* **EXERCISE TASKS**
- A) Decide whether each statement agrees with the expense report excerpt. Give yes or no for each, and quote the words of the excerpt that decide it. (i) Processing expenses decreased by $203,000 in the first nine months of 2003. (ii) Service margins were higher for the nine months ended September 30, 2003, than for the same period in 2002. (iii) The Company engaged an external valuation specialist to help with the goodwill assessment.
- B) Copy the passage of the expense report excerpt between "Processing expenses decreased" and "lower travel expenses.", inclusive, without changing any words.
DOCUMENT EXTRACT Block Start
Product support expenses increased by $486,000, or 11%, for the nine months ended September 30, 2003, primarily due to the costs associated with our Wealth Management Division, which was acquired in July 2002. Partially offsetting this increase was lower third party support fees as the Company has begun to handle more support matters with its own resources.
Service expenses increased by $2.0 million, or 14%, during the nine months ended September 30, 2003, as compared to the nine months ended September 30, 2002. The primary reason for the increase in service expenses is due to less deferral of expenses related to the implementation of the outsourcing solution as well as the costs associated with the Wealth Management Division. Service margins for the nine months ended September 30, 2003, were 19%, compared to 42% in the nine months ended September 30, 2002. The primary causes for the drop in the service margin were lower utilization rates of internal resources and lower margins related to certain outsourcing projects that are being recognized over the estimated customer life when compared to the same period ended September 30, 2002.
Processing expenses decreased $203,000, or 2%, in the first nine months of 2003, as compared to the same period in 2002. This decrease is attributable to lower third party processing fees and maintenance costs related to outside vendors. The addition of the Wealth Management Division partially offset these reductions. The gross margin relative to processing was 13% during the nine months ended September 30, 2003, as compared to 11% during the same period in 2002.
Sales and marketing expenses increased by $653,000, or 7%, in the nine months ended September 30, 2003, compared to 2002. This increase is primarily due to the addition of the Wealth Management Division expenses. This was partially offset by lower commissions paid to third party partners as well as lower travel expenses.
General, administrative and other expenses increased by $606,000, or 7%, in 2003 primarily due to the Wealth Management Division expenses. These were partially offset by a decrease in bad debt and legal expense in the first nine months of 2003 compared to the same period in 2002.
Customer reimbursement expense decreased $995,000, or 22%, in the nine months ended September 30, 2003, as compared to the nine months ended September 30, 2002. The primary reason for the decrease can be attributed to less travel required for implementation projects in the nine months ended September 30, 2003, as compared to the nine months ended September 30, 2002.
During the nine months ended September 30, 2003, the Company recorded an impairment charge of $9.5 million. During the third quarter the Company performed an assessment of the goodwill associated with the Companys Wealth Management Division. The Company engaged an external valuation specialist to assist in this assessment. Based upon this assessment, the Company determined that the carrying value of the Reporting Unit exceeded its fair value. While performing the goodwill realizability analysis, the Company determined that there also was an impairment to certain amortizable intangible assets associated with the Reporting Unit, primarily the customer relationships and acquired technology, resulting in an impairment charge of approximately $5.5 million to write down the asset group to its fair value. The Company then determined the fair value of the goodwill associated with the Reporting Unit in accordance with SFAS No. 142, resulting in an impairment charge related to goodwill
16
of approximately $4.0 million.
DOCUMENT EXTRACT Block End
STUDY MATERIAL Block Start
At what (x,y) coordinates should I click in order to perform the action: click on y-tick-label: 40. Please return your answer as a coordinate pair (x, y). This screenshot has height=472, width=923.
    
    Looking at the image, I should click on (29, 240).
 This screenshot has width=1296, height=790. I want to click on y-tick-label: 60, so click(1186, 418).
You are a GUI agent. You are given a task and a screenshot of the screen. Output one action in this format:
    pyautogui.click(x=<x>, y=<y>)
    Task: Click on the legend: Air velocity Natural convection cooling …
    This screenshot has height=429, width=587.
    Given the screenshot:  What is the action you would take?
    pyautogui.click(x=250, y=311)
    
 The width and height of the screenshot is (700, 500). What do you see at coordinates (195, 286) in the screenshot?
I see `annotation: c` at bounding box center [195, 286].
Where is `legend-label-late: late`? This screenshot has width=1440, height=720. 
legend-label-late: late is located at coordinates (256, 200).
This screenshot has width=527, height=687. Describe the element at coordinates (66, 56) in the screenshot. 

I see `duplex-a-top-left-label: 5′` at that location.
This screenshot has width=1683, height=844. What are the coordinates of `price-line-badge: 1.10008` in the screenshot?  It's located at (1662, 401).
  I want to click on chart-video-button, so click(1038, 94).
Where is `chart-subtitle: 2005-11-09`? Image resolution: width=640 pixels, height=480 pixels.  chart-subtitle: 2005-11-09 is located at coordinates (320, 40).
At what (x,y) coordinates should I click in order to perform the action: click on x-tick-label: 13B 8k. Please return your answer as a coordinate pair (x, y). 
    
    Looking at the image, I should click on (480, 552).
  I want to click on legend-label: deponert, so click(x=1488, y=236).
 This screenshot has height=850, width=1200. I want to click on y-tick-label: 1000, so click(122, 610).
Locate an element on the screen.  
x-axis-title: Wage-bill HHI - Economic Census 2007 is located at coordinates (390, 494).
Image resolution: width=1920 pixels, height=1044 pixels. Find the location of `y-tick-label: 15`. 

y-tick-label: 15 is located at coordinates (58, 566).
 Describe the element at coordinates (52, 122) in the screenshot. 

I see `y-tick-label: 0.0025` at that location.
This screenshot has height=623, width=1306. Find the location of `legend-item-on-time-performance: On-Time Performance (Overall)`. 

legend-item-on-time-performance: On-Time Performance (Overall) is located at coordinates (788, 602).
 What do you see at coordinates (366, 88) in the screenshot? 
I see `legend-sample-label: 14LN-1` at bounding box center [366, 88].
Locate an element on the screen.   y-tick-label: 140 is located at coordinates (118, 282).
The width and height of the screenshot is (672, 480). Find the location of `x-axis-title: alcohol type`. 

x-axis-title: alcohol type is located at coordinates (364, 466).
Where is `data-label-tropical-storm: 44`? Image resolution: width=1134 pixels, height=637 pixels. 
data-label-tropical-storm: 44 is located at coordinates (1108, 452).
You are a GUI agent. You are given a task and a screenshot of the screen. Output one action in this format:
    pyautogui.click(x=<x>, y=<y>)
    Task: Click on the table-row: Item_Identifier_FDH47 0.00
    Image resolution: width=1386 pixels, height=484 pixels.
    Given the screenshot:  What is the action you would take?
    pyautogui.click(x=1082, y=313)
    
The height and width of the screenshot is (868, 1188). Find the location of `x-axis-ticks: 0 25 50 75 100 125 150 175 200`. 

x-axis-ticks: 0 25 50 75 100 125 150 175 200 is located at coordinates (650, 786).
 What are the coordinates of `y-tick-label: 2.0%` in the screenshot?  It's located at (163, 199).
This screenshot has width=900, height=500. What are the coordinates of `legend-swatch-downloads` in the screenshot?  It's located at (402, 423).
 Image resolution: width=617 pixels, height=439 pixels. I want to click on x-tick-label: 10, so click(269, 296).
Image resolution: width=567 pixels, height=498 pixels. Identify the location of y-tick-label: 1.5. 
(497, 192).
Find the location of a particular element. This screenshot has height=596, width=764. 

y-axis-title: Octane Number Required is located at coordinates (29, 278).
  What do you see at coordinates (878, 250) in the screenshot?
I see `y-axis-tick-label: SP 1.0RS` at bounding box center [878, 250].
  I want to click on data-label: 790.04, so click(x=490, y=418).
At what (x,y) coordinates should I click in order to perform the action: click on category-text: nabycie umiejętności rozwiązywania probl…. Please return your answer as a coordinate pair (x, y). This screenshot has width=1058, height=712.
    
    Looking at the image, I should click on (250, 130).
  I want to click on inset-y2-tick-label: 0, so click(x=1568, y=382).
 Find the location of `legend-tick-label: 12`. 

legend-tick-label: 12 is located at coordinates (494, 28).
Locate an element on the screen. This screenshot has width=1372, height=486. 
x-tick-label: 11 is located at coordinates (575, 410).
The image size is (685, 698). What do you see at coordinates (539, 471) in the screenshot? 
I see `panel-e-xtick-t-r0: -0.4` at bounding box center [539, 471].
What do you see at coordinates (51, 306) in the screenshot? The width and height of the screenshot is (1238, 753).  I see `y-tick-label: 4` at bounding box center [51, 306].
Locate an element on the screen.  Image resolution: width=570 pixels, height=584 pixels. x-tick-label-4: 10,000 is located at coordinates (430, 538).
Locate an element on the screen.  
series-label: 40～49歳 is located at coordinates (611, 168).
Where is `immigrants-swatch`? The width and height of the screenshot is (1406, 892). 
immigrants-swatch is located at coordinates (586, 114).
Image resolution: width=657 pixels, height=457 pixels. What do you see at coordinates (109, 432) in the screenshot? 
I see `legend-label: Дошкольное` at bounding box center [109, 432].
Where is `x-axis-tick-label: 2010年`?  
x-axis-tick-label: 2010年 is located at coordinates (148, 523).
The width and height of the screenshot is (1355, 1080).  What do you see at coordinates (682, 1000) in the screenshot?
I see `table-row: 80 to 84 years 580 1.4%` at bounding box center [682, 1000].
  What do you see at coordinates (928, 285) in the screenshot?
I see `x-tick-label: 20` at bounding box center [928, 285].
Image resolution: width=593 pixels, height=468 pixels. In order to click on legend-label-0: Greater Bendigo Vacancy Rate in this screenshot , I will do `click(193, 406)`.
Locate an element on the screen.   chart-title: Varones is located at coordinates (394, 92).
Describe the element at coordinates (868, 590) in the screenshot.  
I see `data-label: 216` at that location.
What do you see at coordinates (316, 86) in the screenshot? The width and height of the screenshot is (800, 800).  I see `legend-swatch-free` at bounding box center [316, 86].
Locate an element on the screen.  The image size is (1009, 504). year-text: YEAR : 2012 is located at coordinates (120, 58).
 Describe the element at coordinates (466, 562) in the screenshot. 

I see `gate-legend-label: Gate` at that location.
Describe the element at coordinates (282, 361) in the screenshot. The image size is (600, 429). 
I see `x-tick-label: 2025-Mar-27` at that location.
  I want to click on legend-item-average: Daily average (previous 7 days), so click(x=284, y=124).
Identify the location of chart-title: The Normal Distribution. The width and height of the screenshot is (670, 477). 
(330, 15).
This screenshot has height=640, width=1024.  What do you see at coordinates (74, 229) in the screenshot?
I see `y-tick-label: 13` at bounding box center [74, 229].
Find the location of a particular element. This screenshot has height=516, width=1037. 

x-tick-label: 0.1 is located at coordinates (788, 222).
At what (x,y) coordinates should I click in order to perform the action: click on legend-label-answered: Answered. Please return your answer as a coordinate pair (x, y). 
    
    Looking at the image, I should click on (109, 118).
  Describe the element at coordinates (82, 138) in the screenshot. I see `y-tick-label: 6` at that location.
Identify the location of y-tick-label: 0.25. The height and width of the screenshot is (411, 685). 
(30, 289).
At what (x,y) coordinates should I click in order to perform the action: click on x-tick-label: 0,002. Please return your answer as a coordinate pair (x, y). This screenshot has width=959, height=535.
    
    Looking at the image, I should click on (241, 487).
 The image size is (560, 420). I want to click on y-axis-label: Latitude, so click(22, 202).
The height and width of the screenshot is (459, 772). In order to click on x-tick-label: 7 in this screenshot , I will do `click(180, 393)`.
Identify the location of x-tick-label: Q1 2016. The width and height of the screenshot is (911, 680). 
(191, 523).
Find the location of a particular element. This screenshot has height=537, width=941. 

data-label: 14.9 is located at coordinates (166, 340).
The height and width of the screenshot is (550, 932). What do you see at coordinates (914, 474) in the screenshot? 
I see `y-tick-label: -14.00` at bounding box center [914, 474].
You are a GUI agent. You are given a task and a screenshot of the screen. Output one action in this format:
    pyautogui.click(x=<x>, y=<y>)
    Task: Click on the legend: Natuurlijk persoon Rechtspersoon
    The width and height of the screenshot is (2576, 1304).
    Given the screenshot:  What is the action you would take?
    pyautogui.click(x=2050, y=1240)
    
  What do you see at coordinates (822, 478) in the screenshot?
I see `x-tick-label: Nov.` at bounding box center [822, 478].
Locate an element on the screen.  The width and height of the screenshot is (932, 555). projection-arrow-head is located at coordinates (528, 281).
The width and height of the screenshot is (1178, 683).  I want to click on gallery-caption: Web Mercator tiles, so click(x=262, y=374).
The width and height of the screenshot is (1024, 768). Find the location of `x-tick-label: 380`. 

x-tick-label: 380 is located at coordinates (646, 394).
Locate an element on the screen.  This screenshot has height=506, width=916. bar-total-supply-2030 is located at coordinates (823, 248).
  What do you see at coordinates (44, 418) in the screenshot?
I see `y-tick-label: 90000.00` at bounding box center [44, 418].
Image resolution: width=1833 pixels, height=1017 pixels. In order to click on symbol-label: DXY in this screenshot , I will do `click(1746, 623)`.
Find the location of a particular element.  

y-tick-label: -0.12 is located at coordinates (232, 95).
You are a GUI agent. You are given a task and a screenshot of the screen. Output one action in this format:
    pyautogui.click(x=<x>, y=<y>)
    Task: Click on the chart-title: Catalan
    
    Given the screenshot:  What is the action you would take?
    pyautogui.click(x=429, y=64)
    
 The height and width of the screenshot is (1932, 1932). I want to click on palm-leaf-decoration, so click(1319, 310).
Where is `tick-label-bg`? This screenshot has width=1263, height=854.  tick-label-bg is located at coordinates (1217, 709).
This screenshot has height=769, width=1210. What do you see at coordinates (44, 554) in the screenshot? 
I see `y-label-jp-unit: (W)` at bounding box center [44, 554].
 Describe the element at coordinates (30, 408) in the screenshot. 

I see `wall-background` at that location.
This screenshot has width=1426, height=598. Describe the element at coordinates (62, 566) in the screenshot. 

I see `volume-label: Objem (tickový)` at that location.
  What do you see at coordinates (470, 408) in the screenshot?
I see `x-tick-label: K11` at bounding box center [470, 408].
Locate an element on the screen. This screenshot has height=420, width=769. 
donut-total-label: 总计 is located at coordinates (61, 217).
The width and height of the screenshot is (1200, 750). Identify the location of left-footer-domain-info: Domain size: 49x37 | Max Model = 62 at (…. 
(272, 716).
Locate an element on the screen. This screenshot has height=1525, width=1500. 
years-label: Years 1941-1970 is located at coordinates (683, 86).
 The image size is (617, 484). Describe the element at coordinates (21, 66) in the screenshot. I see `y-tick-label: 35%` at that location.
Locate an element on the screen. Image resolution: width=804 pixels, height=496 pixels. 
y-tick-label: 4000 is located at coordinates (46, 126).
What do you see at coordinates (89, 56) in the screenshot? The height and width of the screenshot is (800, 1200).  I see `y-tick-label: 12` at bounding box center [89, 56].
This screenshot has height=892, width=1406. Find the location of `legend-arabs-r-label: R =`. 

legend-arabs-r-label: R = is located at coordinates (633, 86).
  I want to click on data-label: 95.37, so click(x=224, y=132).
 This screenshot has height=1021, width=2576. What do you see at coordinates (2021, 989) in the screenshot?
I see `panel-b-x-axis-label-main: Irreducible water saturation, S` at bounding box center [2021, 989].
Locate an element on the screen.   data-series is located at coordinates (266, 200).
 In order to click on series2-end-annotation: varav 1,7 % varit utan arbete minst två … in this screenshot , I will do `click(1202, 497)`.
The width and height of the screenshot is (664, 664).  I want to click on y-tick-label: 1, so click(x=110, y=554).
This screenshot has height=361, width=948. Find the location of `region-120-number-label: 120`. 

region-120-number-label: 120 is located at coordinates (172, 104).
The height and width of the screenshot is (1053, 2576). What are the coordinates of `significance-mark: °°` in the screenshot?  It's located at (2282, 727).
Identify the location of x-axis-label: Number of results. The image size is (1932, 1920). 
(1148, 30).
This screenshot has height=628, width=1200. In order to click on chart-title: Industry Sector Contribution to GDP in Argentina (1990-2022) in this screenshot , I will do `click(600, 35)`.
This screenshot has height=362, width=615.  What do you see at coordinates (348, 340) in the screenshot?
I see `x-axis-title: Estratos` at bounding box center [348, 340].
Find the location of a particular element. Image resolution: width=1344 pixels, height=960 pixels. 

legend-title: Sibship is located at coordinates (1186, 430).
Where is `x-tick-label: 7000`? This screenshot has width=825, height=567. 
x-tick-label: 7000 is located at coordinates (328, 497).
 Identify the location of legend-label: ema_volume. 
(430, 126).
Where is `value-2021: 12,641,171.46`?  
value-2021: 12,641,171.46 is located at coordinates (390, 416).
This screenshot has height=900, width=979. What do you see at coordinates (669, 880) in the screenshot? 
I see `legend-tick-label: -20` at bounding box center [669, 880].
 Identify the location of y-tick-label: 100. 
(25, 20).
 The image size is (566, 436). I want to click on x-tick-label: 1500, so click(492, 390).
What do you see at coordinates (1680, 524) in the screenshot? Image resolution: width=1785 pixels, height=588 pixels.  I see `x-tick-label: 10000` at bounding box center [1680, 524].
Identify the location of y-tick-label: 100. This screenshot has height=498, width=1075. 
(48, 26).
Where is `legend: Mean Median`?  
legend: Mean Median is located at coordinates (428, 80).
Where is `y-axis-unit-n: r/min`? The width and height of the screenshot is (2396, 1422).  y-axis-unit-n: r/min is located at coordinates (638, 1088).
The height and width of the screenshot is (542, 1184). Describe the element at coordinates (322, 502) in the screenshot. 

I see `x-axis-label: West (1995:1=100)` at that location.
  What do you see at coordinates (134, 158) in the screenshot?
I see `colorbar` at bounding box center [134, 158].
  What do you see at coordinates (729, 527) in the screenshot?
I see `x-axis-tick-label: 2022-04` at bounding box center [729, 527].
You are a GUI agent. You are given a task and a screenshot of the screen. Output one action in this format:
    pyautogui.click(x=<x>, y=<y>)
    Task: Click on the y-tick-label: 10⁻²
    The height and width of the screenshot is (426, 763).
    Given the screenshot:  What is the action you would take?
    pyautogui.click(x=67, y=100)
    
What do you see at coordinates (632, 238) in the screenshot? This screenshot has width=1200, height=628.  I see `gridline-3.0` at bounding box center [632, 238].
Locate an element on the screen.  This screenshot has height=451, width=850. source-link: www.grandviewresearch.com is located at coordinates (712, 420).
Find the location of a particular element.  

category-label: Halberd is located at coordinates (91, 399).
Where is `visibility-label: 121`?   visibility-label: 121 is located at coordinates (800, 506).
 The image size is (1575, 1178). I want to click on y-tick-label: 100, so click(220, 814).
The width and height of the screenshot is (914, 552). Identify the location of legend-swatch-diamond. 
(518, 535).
STUDY MATERIAL Block End
* **TASK ANSWERS**
- A)
(i) Yes: "Processing expenses decreased $203,000, or 2%, in the first nine months of 2003"
(ii) No: "Service margins for the nine months ended September 30, 2003, were 19%, compared to 42% in the nine months ended September 30, 2002."
(iii) Yes: "The Company engaged an external valuation specialist to assist in this assessment."

- B)
Processing expenses decreased $203,000, or 2%, in the first nine months of 2003, as compared to the same period in 2002. This decrease is attributable to lower third party processing fees and maintenance costs related to outside vendors. The addition of the Wealth Management Division partially offset these reductions. The gross margin relative to processing was 13% during the nine months ended September 30, 2003, as compared to 11% during the same period in 2002.
Sales and marketing expenses increased by $653,000, or 7%, in the nine months ended September 30, 2003, compared to 2002. This increase is primarily due to the addition of the Wealth Management Division expenses. This was partially offset by lower commissions paid to third party partners as well as lower travel expenses.